2

I'm currently using curlpp to perform an HTTP query, but curlpp is reporting that there are illegal characters in the URL. I've narrowed down the URL problem to a variable that is being read from a config file (one line, it just contains the information needed). Another weird thing is that this only happens on a Fedora x64bits installation (I haven't tried other x64bits distros). On my two development machines it runs perfectly fine (Ubuntu and OpenSuse, 32bits). I've tried printing the ASCII code of the characters read from the file and everything looks perfectly normal, however, there is a line feed character at the end of the string. Now, this character occurs in all systems, but on the Fedora system it is reported as an illegal character. Replacing this character by the null termination character makes the program work perfectly again.

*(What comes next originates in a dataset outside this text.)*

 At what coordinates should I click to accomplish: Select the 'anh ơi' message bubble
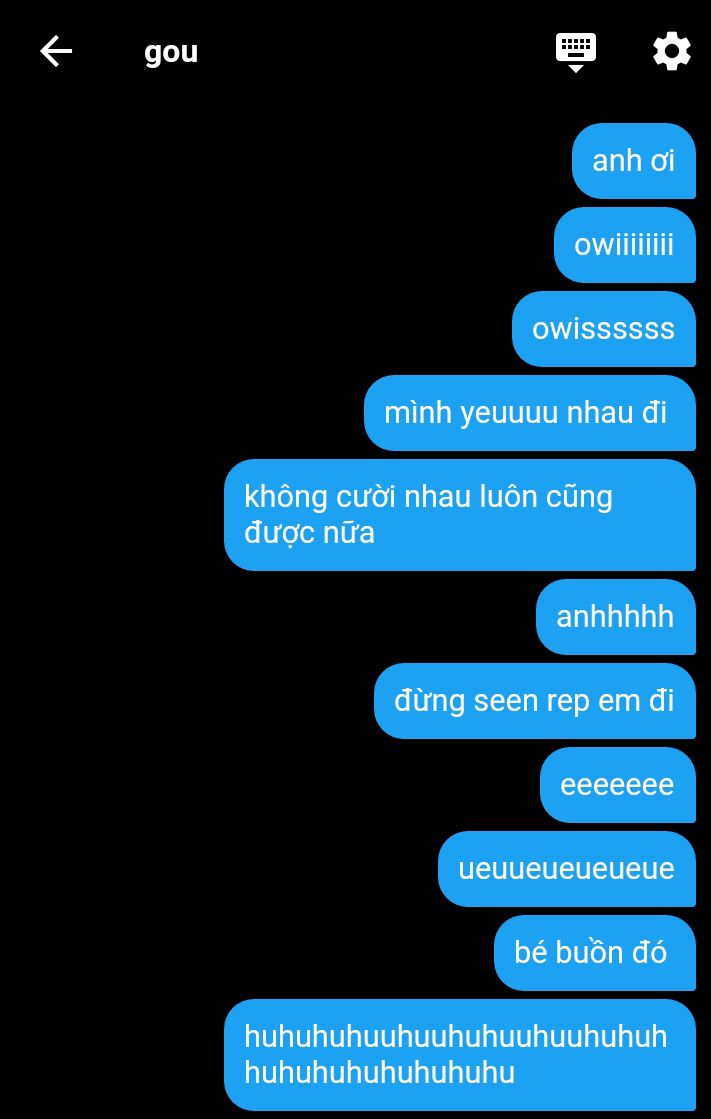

I was wondering if there is an option to force curlpp to ignore the line feed character. I’ve also tried escaping the string with the curl_easy_escape function, but it converts the line feed character to the percent encoding %0A. This, in turn, is not recognized by the HTTP server as an existing URL (it outputs a 404 error).

Has anyone encountered this issue before? Is it possible to ignore this character, or is the best approach just to replace it?

Thanks in advance for your help!

Best regards,

PS: In all systems, the library versions are the same (which is somewhat weird). The version of curlpp is (0.7.3)

EDIT: Due to popular demand, I'm posting the code that reads the variable from the file.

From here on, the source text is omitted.